-- Extracted text --

Page last updated at 09:44 GMT, Thursday, 23 October 2008 10:44 UK

Slovaks buying up parts of Austria

When the EU's Schengen passport- and border-free zone expanded last year to include former Communist Eastern Europe, one of the least enthusiastic countries was Austria, where fear of foreigners has long been a feature of the national debate.

But in the very eastern tip of the country, along the River Danube that forms the border with Slovakia, the reality of Schengen is changing both attitudes and lives, the BBC's Rob Cameron reports.

Wolfsthal Mayor Gerhard Schodinger and his wife
Mayor Gerhard Schodinger is now married to a Slovak policewoman

"I'm not a friend of borders," says Gerhard Schodinger, former border guard and mayor of Wolfsthal, a small Austrian town just two kilometres from the Slovak border.

It is an odd statement for a man who spent years guarding that border against unwanted intruders.

Then again, Mr Schodinger is not your average mayor.

"The last man who died on the border died in my hands," he says.

"It was April 1989. They were two young guys from East Germany. They tried to smash through the barrier with their car. One guy didn't duck in time.

"The roof of the car stayed on the Slovak side, the rest of the car ended up on our side. The guy who ducked made it to Austria. The other guy, well..."

Mayor's welcome

The incident, six months before the collapse of communism, has clearly helped shape Mr Schodinger's world view.


Wolfsthal, a town of 1,050 inhabitants, now has 50 Slovak families, with more arriving all the time.

Mayor Schodinger personally welcomes each and every one of them.

"If you say - we don't want you here, well, they will still come. And then what?

"They have the right to live here. It's better to welcome them," he says.

When the Slovak-Austrian border disappeared with the enlargement of Schengen, Mr Schodinger's job disappeared with it. He became a regular policeman in the neighbouring town of Berg.

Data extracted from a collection
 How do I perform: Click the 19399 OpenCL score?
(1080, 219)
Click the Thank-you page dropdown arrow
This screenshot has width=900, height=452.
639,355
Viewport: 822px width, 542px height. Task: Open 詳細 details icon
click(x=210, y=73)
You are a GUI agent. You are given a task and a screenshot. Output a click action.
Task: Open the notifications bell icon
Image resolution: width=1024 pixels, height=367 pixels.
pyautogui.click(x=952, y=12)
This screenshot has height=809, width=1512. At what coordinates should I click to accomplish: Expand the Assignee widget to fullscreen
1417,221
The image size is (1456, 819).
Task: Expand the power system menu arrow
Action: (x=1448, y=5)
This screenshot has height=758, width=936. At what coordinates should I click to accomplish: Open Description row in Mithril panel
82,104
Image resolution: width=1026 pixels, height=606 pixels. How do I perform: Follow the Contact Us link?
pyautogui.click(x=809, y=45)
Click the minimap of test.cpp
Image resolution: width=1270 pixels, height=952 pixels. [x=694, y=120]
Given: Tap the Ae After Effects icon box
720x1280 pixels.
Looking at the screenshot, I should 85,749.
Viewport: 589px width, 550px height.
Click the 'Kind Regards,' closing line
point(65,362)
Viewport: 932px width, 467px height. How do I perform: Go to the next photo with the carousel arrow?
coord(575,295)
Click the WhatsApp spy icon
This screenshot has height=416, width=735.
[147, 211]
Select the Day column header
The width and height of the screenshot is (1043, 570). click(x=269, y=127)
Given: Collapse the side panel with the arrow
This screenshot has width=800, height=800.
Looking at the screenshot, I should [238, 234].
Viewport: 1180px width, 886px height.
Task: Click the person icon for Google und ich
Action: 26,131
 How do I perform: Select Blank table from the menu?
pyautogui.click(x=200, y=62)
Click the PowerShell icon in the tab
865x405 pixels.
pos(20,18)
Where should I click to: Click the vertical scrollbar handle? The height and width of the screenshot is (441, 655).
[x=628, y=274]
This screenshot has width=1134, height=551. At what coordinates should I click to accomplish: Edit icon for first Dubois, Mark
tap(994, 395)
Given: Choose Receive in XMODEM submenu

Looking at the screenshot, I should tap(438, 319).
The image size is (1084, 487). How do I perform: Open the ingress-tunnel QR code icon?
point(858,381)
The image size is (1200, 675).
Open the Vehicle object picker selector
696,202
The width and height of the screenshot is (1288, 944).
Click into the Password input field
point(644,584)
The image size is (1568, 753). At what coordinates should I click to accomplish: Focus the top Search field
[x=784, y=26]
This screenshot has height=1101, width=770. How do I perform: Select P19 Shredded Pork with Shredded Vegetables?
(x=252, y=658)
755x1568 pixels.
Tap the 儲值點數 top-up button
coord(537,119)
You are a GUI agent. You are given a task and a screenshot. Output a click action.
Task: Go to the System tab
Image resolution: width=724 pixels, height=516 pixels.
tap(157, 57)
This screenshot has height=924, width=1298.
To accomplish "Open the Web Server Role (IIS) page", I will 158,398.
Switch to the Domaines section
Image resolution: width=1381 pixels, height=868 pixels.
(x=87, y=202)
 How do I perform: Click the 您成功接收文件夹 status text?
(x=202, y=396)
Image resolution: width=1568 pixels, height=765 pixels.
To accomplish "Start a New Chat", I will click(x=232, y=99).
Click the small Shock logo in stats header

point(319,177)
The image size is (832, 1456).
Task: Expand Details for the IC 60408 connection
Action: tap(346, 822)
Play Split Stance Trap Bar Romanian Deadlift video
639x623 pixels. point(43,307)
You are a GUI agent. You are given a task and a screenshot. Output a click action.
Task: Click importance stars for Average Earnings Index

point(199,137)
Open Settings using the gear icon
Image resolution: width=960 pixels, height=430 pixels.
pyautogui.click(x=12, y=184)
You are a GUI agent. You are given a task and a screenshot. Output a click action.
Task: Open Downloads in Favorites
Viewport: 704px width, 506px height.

-- Work to complete --
Rewrite the passage of the article about Slovaks buying up parts of Austria that opens with the words containing "Then again, Mr" and closes with "all the time.", replacing "barrier" with "fence".

-- Response for this exercise --
Then again, Mr Schodinger is not your average mayor.

"The last man who died on the border died in my hands," he says.

"It was April 1989. They were two young guys from East Germany. They tried to smash through the fence with their car. One guy didn't duck in time.

"The roof of the car stayed on the Slovak side, the rest of the car ended up on our side. The guy who ducked made it to Austria. The other guy, well..."

Mayor's welcome

The incident, six months before the collapse of communism, has clearly helped shape Mr Schodinger's world view.


Wolfsthal, a town of 1,050 inhabitants, now has 50 Slovak families, with more arriving all the time.